**What to do:**
Whenever the word "agent" turns up in a line of the data below, copy that line.

Recorded data
=== Begin Enclosure ===

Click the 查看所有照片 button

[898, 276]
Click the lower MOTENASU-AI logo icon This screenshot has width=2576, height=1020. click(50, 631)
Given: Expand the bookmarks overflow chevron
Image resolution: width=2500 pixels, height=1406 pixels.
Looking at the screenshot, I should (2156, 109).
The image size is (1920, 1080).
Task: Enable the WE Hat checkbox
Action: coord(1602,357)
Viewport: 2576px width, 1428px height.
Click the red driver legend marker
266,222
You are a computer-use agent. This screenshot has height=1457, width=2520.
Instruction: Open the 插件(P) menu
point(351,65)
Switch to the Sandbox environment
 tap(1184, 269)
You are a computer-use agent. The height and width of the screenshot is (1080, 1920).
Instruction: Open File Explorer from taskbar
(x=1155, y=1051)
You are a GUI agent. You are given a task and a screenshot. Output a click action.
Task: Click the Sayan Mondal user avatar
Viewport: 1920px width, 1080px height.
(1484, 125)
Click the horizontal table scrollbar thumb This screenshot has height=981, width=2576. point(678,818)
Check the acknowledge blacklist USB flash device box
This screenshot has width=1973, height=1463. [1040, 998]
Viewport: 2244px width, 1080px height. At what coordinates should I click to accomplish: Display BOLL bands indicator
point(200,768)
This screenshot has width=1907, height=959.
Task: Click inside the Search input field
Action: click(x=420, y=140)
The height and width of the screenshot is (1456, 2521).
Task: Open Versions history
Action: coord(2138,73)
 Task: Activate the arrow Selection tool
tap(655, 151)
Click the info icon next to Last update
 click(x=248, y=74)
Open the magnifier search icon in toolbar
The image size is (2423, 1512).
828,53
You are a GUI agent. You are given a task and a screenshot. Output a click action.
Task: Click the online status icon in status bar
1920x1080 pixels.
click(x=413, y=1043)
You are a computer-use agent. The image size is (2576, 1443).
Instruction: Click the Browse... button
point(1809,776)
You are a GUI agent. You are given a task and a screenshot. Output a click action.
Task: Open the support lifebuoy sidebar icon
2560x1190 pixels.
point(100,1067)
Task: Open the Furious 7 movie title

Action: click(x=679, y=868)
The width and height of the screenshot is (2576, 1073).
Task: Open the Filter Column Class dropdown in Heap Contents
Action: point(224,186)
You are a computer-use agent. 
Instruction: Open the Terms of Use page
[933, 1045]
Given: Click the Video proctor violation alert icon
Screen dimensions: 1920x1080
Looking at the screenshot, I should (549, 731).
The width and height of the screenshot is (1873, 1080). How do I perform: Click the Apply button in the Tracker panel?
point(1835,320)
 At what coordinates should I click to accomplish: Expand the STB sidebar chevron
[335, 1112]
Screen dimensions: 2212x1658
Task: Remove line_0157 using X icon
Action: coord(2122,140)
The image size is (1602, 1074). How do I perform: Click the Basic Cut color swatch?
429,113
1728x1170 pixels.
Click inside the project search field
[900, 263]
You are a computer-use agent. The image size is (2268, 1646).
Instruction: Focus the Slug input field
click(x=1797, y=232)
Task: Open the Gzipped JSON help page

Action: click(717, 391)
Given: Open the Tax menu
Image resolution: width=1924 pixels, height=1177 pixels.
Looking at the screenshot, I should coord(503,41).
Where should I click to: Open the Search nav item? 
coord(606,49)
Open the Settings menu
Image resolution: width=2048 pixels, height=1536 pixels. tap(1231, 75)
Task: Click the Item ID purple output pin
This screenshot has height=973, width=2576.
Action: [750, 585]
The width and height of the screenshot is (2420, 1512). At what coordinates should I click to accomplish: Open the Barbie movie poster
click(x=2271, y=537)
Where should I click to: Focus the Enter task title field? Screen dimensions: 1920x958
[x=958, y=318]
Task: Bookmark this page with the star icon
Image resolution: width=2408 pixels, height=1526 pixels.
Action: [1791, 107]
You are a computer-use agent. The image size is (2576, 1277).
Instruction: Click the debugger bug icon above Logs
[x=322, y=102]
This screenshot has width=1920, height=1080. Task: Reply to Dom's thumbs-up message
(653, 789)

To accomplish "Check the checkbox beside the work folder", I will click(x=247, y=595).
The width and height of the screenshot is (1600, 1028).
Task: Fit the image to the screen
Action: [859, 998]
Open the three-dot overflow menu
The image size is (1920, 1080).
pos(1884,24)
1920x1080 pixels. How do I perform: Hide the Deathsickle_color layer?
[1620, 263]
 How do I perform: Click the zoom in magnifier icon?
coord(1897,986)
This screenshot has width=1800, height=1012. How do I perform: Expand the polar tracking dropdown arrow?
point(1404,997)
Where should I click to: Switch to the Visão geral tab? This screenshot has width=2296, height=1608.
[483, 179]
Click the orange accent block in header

=== End Enclosure ===

**Output of the task:**
You are a computer-use agent. This screenshot has height=1457, width=2520.
You are a computer-use agent. The height and width of the screenshot is (1080, 1920).
You are a GUI agent. You are given a task and a screenshot. Output a click action.
You are a GUI agent. You are given a task and a screenshot. Output a click action.
You are a computer-use agent. The image size is (2576, 1443).
You are a GUI agent. You are given a task and a screenshot. Output a click action.
You are a computer-use agent. 
You are a computer-use agent. The image size is (2268, 1646).
You are a computer-use agent. The image size is (2576, 1277).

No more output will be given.